Un nuovo contratto di locazione con le stesse parti non sempre dà diritto alla restituzione della cauzione
Bisogna verificare se c’è continuità dei vincoli contrattuali o se quest’ultima sia venuta meno
Una conduttrice agiva in giudizio avverso una proprietaria lamentando diverse problematiche connesse con un lungo affitto avente ad oggetto un immobile ad uso commerciale. Tale immobile era stato affittato dalla attrice diversi anni prima e questa lamentava in primis di avere pagato somme non dovute e mai giustificate dalla proprietaria e – in secondo luogo – di non avere mai ricevuto la restituzione della caparra versata al momento della sottoscrizione del primo contratto, poi scaduto.
Le decisioni di merito
Sosteneva l'attrice come, alla scadenza del primo contratto di affitto, la proprietaria avrebbe dovuto restituire la somma versata a titolo di caparra, non rilevando la stipula di un nuovo contratto, il quale avrebbe appunto dovuto essere regolato da nuove condizioni.Il primo processo si concludeva con il rigetto della domanda.Secondo il Tribunale, infatti, la conduttrice non aveva dato prova delle somme indebitamente pagate e, quanto alla cauzione, ha rilevato come – stante il rapporto ancora in corso – detta parte non avesse il diritto alla restituzione della caparra, in quanto la stessa presuppone la conclusione del rapporto di locazione.
La vicenda approdava quindi in Corte d'appello.Detto giudice, in completo disaccordo con il primo, condannava la proprietaria alla restituzione delle somme, ritenendo sufficientemente provata la relativa domanda giudiziale, e condannava la proprietaria alla restituzione della caparra.Il ragionamento seguito dai giudici d'appello era che il contratto di affitto appena stipulato non poteva essere considerato una mera rinnovazione del precedente, e – conseguentemente – il rapporto era terminato e la caparra anzitempo versata doveva essere restituita.
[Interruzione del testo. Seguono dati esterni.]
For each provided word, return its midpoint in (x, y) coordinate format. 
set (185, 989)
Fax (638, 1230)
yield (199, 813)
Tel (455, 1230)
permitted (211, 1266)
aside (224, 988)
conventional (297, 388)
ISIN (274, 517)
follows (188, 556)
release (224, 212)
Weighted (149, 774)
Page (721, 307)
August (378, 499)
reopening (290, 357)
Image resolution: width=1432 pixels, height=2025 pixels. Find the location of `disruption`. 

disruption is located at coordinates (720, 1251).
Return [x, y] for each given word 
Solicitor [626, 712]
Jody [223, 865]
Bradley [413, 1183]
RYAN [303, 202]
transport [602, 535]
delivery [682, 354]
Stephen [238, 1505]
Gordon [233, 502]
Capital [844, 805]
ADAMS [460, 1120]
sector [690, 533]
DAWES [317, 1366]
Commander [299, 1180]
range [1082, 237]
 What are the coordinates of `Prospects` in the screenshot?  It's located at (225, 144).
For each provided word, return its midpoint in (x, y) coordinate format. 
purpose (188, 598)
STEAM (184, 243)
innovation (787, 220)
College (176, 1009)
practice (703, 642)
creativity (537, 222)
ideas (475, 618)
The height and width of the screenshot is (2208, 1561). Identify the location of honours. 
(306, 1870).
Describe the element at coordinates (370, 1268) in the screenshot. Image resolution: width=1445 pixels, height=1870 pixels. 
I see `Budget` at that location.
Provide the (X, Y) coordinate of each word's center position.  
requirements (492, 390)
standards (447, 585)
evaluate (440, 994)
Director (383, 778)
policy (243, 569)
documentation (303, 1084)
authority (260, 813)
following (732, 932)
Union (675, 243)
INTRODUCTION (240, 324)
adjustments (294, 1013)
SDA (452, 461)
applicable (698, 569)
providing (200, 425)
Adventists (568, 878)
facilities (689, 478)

Secondo la Corte d'appello, infatti, nel caso di stipula di un nuovo contratto, la mancanza di una volontà espressa circa la sorte della cauzione avrebbe determinato l'insorgenza di un diritto alla restituzione della stessa.
Il ricorso alla Suprema corte
La proprietaria si risolveva quindi a ricorrere in Cassazione al fine di contestare la decisione di secondo grado.Il ricorso in questione era parzialmente dichiarato inammissibile, quanto alle rimostranze sulle prove fornite dalla conduttrice in merito agli esborsi, in quanto la Cassazione riteneva di non potersi esprimere sulla valutazione dell'istruttoria svolta in sede di appello, dovendo essa concentrarsi unicamente sulle vicende inerenti l'applicazione delle norme.La sentenza numero 25740 del 22 settembre 2021, tuttavia, accoglieva il quarto motivo di ricorso, ossia quello relativo alla caparra.
La prova della nascita di un nuovo rapporto
Con detto motivo la proprietaria ricorrente aveva sostanzialmente contestato la carenza di adeguata motivazione nella sentenza d'appello, decisione nella quale i giudici incontestabilmente avevano deciso che il contratto sottoscritto non potesse considerarsi prosecuzione dei precedenti, ma come un nuovo rapporto, facendo derivare da detta circostanza il dovere di restituzione della caparra.In accoglimento del predetto motivo la terza sezione della Cassazione affermava come la Corte d'appello si era limitata ad affermare la predetta circostanza senza curarsi di fornire una motivazione di fatto o diritto a giustificare la propria decisione, incorrendo così in un palese vizio di motivazione.
Al fine di pronunciare una valida decisione, quindi, la Corte d'appello non avrebbe dovuto limitarsi a sancire la novità del rapporto sottoscritto tra le parti (in opposizione alla tesi della proprietaria di continuità dei vincoli contrattuali), ma specificare le norme in diritto che avrebbero giustificato tali affermazioni.La Suprema corte, quindi, cassava la decisione d'appello e rinviava il giudizio al secondo grado per una nuova valutazione nel merito.